Il titolo di martire non è una prerogativa religiosa, compete anche a chi ha offerto la propria vita per una idea, ha lottato per la giustizia, e per una causa comune. Ci sono giornalisti che nell’adempimento del loro dovere sono caduti sul campo di guerra, uccisi barbaramente dal nemico, dalla mafia, dall’indifferenza, per mettere a tacere la parola, ma essi sono immortali. Il boato invece produce un effetto contrario ai malviventi che vogliono fermare la verità, un boomerang, che ha colpito anche la vita di Peppino Impastato (05.01.1948-09.05.1978), nato a Cinisi, in una famiglia mafiosa e che fin da ragazzo non aveva esitato a prendere le distanze dai comportamenti mafiosi del padre.
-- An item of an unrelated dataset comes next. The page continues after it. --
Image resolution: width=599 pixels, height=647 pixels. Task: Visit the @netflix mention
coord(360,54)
Attivista della lotta proletaria, comunicatore e umorista, fondatore di Radio Aut e di un programma satirico e dissacrante sulla mafia, ha trovato di fronte il boss Badalamenti, esponente di Cosa nostra, che non ha interrotto la campagna di liberazione dalla mafia e dalla mentalità mafiosa di ogni cittadino onesto. Per sviare le indagini e far passare l’omicidio come attentato terroristico, Peppino fu fatto saltare con il tritolo alla cintura sui binari della linea ferroviaria Palermo-Trapani. La forza e la tenacia della madre, Felicia Bartolotta, fecero riaprire il caso inizialmente archiviato e condannare i mandanti.
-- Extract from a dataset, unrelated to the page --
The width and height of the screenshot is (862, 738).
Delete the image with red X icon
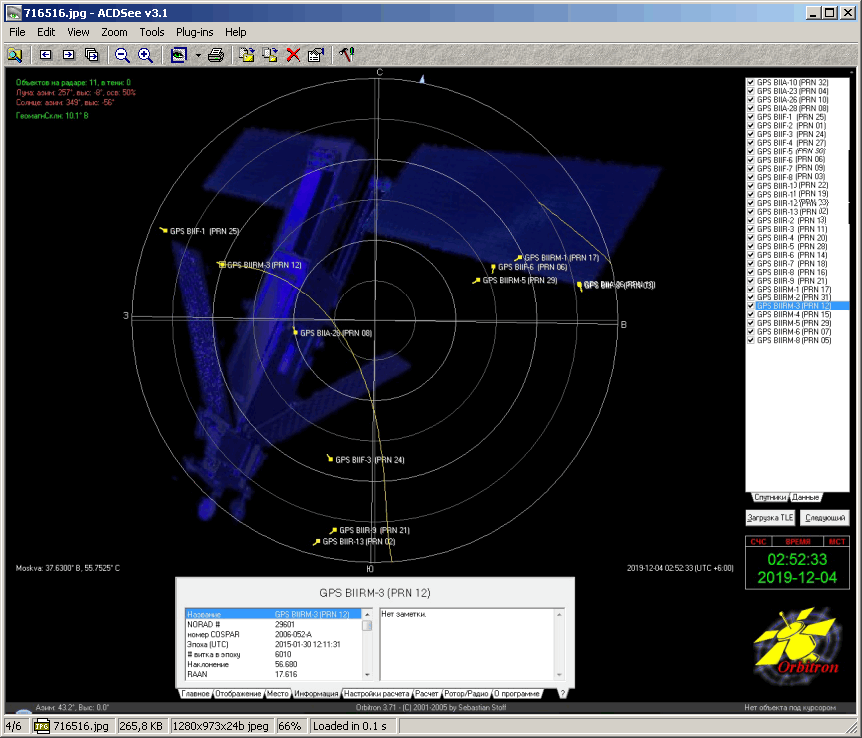pyautogui.click(x=293, y=55)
Impastato insegna quanto è difficile vivere in contesti di mafia, di combattere il clima di omertà e di impunità, che non per forza occorre essere martire, ma che non si può rinunciare alla libertà e la verità quando le coscienze sono narcotizzate e il clima è opprimente come una cappa che impedisce di vivere.
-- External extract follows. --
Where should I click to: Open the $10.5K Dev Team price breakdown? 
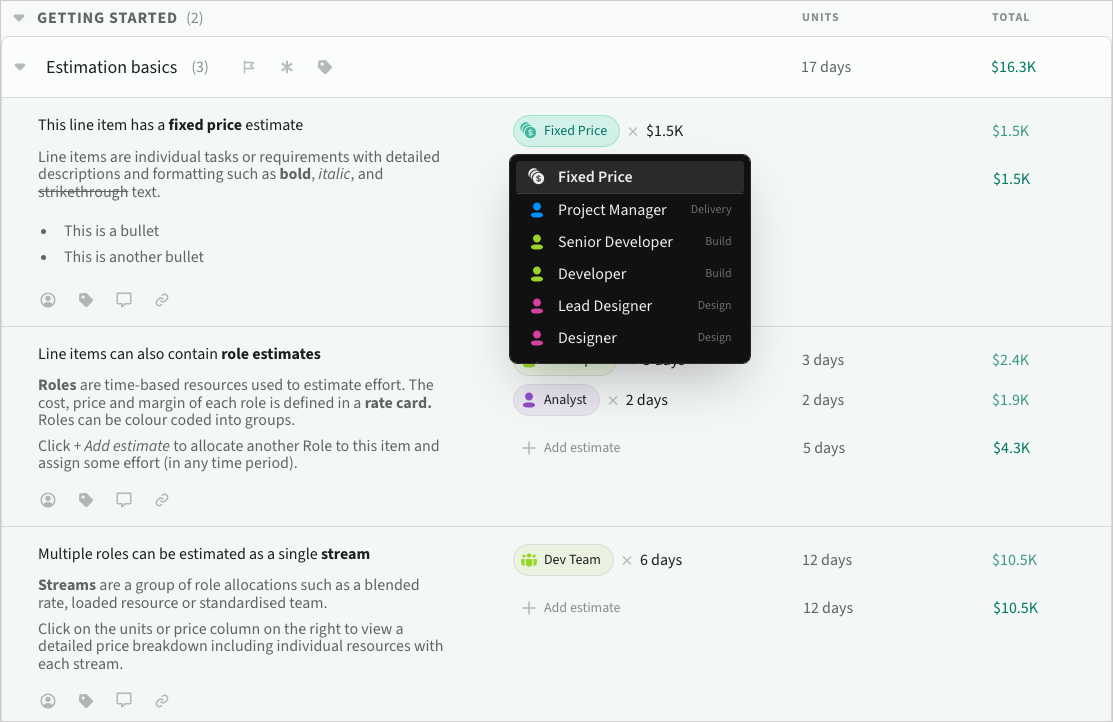pyautogui.click(x=1014, y=560)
C’è modo e modo di fare giornalismo, ma quando si sposa una causa, non si può non denunciare, raccontare la verità, scegliere da che parte stare, perché la viltà e la pusillanimità sono solo anno di chi sceglie di stare alla finestra e non esporsi per paura di esporsi e sporcarsi le mani. Il giornalista è come un gallo, sveglia la dignità dell’umanità, dal torpore, provoca il confronto, non è di quelli che fanno parte della casta che asservono un potere e scrivono per i padroni e i potenti di turno. Come Peppino ce ne sono stati tanti altri, solo per ricordarne qualcuno, Pippo Fava, Giancarlo Siani, altri oggi minacciati, che non fanno cronaca e non strumentalizzano argomenti e temi scottanti per un po’ di audience sulle televisioni e sui giornali. Non è stato il primo e non sarà l’ultimo Peppino del modo di fare giornalismo, di vivere la radio, di fare satira, di combattere la mafia e la mentalità mafiosa, di mettersi dalla parte del più debole, di vivere a testa alta e senza paura. Sapeva di essere ucciso Peppino? Questo non lo so, so che quando un uomo lotta per aver fatto uno scelta, deve continuare a perseverare, e quando è vicino alla fine della sua vita vuole credere che la sua vita ha avuto un senso, un sogno, quella libertà e non la schiavitù ai sistemi e alle correnti partigiane che mettono catene opprimenti alle gambe e alle mani e imbavagliano l’uomo.
Oggi si celebra un anniversario, un martirio, lo stesso giorno e lo stesso anno in cui veniva martirizzato un grande statista italiano, Aldo Moro, ucciso dalle brigate rosse. Queste vite sono accomunate dal martirio, e la storia ancora oggi parla di loro, è un obbligo morale, un dovere civile, se si vogliono porre le fondamenta per la costruzione di una società e di una civiltà che ha come valore primario il rispetto reciproco, quella convivenza tanto aspirata che riconosce l’altro come un tu senza il quale non si può conseguire la meta comune, quella pacifica e gioiosa comunione con i propri simili.